[Opening GIVEN ENTRIES section]

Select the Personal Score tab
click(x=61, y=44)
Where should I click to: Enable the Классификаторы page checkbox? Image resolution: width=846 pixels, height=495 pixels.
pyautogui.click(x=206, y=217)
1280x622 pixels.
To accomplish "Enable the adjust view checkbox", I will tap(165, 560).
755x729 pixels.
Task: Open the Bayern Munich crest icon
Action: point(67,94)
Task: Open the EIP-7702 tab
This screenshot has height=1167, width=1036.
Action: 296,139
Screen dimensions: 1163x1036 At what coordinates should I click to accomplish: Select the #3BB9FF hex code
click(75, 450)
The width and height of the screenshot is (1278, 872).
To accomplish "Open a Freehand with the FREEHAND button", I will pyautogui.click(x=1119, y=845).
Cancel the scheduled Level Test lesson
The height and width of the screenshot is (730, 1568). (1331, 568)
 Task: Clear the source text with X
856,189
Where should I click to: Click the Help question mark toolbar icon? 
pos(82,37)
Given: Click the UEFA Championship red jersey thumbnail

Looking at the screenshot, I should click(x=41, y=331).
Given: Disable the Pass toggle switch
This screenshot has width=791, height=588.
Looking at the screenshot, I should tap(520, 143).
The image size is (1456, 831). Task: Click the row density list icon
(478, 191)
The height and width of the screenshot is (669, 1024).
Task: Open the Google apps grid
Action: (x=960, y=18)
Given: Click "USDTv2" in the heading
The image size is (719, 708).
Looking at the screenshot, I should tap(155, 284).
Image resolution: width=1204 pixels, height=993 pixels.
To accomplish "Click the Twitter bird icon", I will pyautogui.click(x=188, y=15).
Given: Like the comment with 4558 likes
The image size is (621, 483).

[Closing GIVEN ENTRIES section]

#### DESCRIPTION OF THE TASK:
For this exercise, output exactly the lines above from the line with "The width and" to the line with "Image resolution: width=1204", counting both, and leave out the rest.

#### EXERCISE SOLUTION:
The width and height of the screenshot is (1278, 872).
To accomplish "Open a Freehand with the FREEHAND button", I will pyautogui.click(x=1119, y=845).
Cancel the scheduled Level Test lesson
The height and width of the screenshot is (730, 1568). (1331, 568)
 Task: Clear the source text with X
856,189
Where should I click to: Click the Help question mark toolbar icon? 
pos(82,37)
Given: Click the UEFA Championship red jersey thumbnail

Looking at the screenshot, I should click(x=41, y=331).
Given: Disable the Pass toggle switch
This screenshot has width=791, height=588.
Looking at the screenshot, I should tap(520, 143).
The image size is (1456, 831). Task: Click the row density list icon
(478, 191)
The height and width of the screenshot is (669, 1024).
Task: Open the Google apps grid
Action: (x=960, y=18)
Given: Click "USDTv2" in the heading
The image size is (719, 708).
Looking at the screenshot, I should tap(155, 284).
Image resolution: width=1204 pixels, height=993 pixels.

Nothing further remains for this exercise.